[[ Input material open ]]
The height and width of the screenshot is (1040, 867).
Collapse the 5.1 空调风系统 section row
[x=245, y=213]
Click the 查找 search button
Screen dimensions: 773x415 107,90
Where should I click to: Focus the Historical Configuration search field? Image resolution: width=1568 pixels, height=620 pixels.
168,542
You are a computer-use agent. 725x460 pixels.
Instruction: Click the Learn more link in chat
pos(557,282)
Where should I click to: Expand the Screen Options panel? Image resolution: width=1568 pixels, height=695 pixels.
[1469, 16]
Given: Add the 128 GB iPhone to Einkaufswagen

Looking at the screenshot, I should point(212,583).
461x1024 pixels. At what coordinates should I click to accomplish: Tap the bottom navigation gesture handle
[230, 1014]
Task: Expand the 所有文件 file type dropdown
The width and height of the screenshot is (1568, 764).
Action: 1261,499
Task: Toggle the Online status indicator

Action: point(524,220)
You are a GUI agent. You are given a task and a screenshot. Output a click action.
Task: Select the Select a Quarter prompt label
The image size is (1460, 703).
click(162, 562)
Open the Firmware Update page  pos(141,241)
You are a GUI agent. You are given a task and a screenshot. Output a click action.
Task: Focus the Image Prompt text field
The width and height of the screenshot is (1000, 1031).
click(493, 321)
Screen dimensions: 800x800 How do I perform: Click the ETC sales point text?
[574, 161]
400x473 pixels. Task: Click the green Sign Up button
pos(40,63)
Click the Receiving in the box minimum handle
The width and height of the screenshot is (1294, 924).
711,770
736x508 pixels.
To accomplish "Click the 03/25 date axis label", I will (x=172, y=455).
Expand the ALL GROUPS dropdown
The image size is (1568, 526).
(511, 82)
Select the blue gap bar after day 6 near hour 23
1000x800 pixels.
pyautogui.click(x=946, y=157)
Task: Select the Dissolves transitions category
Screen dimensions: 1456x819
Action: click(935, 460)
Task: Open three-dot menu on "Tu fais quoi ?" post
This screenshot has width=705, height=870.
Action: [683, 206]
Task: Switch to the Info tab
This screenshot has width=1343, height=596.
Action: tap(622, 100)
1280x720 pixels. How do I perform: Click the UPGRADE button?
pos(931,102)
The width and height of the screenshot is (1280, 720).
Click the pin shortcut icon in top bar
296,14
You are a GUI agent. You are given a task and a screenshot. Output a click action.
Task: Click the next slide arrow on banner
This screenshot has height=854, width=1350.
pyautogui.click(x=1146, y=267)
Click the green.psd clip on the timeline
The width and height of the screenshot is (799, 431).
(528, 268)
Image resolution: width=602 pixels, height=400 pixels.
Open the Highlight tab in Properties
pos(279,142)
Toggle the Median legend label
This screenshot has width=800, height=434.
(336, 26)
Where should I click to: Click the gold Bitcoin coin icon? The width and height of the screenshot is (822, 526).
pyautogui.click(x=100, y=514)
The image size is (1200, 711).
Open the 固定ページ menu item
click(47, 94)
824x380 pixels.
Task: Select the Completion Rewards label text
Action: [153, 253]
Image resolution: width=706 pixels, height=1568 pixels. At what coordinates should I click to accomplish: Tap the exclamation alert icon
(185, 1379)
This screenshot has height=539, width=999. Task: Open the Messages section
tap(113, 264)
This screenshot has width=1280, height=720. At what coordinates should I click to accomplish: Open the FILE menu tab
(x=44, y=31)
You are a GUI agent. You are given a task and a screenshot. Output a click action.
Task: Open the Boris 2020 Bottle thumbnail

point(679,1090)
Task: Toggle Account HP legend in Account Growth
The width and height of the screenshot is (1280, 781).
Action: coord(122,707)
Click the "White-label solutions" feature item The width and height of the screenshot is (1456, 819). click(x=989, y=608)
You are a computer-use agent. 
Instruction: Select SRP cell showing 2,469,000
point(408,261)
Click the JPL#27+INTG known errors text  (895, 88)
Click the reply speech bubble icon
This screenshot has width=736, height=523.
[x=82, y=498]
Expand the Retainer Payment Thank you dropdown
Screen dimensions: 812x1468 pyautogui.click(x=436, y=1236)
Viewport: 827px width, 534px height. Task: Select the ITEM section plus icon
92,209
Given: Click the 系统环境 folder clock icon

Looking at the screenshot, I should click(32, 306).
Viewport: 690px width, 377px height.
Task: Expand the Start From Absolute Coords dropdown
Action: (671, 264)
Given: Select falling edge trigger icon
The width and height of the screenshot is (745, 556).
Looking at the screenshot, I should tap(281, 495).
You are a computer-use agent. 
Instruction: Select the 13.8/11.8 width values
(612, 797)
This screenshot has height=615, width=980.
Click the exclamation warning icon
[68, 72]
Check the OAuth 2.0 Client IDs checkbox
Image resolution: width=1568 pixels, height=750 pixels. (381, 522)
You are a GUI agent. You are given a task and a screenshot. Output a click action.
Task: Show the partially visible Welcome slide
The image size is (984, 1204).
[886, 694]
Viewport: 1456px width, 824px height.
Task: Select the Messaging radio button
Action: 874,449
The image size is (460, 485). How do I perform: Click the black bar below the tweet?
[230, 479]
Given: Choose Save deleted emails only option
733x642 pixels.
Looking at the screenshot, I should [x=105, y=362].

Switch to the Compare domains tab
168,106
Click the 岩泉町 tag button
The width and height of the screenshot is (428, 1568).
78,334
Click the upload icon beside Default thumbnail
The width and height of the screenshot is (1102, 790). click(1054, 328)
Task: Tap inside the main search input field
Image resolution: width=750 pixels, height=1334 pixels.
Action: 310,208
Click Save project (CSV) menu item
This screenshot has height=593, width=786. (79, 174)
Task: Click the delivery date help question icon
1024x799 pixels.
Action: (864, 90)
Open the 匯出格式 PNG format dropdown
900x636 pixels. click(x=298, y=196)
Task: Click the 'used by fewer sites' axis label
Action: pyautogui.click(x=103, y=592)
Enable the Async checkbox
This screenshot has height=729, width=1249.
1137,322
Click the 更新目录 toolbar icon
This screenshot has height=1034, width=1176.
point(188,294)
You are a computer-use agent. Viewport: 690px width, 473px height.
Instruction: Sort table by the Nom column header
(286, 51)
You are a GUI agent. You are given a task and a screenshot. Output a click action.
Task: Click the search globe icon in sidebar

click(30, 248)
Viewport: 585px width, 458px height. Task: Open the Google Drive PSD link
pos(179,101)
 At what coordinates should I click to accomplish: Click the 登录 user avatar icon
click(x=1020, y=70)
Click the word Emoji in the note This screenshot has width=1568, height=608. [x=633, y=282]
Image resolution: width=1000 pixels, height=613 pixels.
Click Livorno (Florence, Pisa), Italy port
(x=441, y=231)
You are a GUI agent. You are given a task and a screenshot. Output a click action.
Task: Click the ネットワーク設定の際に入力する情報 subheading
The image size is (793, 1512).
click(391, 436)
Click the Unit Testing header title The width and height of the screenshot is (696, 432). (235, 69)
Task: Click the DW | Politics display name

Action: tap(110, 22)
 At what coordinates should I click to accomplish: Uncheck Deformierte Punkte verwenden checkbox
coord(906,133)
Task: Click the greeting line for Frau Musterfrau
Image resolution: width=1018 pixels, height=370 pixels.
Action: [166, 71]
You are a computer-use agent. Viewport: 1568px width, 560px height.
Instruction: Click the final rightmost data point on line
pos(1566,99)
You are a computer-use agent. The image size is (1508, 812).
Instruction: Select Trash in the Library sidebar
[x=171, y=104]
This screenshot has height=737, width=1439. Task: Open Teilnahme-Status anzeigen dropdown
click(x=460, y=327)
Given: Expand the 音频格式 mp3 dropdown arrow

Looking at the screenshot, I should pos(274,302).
[[ Input material closed ]]
Task goal. Return a copy of every line in the records that includes the string "computer".

Answer space.
You are a computer-use agent. 725x460 pixels.
You are a computer-use agent. 
You are a computer-use agent. 
You are a computer-use agent. Viewport: 690px width, 473px height.
You are a computer-use agent. Viewport: 1568px width, 560px height.
You are a computer-use agent. The image size is (1508, 812).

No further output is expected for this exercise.